Louw heeft het goed gehoord. Zijn naam werd ook afgeroepen na het avondappèl, toch wil hij het niet geloven. Het kan haast niet, dat zou te mooi zijn. Ach, natuurlijk wel, waarom niet? Zijn vrouw zou hem zo gauw mogelijk wat sturen, schreef ze. Dan maar achter die rij aansluiten. Klaar, voorwaarts. De groep zet zich in beweging. In de Poststelle moeten de Haftlingen achter een lange toonbank blijven staan. Aan de andere kant roepen gestraften nummers af en delen pakketten aan de eigenaars uit.
„Verdraaid, dat gaat handig,” zegt Louw, die midden in de rij op zijn pakket staat te wachten. „Als ze nu maar niet zo drongen, je wordt haast plat gedrukt.”
De man met de visventersstem is ook weer van de partij.

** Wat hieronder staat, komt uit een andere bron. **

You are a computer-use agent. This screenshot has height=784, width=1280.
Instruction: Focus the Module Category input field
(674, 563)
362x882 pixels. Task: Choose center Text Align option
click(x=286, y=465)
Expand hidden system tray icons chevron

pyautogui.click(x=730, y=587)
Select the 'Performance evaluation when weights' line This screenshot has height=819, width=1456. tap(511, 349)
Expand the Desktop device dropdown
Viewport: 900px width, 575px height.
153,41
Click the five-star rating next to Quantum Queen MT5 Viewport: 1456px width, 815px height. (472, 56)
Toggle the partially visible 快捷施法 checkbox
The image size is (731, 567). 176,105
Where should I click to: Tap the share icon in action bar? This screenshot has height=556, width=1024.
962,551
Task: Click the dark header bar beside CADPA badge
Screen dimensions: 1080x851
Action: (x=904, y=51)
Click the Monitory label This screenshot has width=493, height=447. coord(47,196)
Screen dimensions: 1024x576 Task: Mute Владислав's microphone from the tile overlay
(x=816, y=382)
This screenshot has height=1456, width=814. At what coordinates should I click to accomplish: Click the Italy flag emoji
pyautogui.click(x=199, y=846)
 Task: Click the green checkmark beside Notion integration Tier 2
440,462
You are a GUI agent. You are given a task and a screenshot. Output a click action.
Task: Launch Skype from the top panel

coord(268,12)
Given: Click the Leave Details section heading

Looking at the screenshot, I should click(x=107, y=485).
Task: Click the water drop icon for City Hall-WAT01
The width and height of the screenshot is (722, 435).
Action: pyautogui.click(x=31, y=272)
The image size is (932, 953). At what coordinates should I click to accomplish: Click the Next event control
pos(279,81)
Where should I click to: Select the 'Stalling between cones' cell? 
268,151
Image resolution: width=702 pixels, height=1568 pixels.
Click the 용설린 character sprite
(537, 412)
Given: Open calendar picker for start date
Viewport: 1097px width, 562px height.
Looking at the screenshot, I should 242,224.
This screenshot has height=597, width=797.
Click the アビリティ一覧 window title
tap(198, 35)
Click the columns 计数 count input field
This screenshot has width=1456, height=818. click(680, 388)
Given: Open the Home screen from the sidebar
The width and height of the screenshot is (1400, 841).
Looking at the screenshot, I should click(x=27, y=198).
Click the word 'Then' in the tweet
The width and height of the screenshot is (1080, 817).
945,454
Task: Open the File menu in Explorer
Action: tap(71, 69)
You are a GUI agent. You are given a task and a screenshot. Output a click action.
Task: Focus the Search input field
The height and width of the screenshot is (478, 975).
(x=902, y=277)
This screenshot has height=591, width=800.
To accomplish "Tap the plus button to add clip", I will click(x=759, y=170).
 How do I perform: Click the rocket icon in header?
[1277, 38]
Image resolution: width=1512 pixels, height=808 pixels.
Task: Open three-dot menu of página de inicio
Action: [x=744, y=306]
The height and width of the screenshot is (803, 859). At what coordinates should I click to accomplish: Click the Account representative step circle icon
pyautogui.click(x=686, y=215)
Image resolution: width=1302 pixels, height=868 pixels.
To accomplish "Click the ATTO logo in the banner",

„Als jullie zo blijven dringen,” waarschuwt hij, „en te dicht bij de toonbank staan, stop ik ermee. Zijn jullie belatafeld ?”
Het geeft niet veel. Ieder hoopt vooraan te kunnen komen om te zien, of zijn pakket niet bij vergissing aan een ander wordt afgegeven. Hé, daar staan Duitsers, die de pakketten controleren of er geen briefjes in zitten. O, daarom duurt het zo lang. Louw is zeker een van de laatsten, er zijn nog maar enkele vóór hem. Hij is wee van de honger. Ha, de laatste is geholpen.
„Neen,” zegt de visventersstem, „er zijn er niet meer, je bent abuis.”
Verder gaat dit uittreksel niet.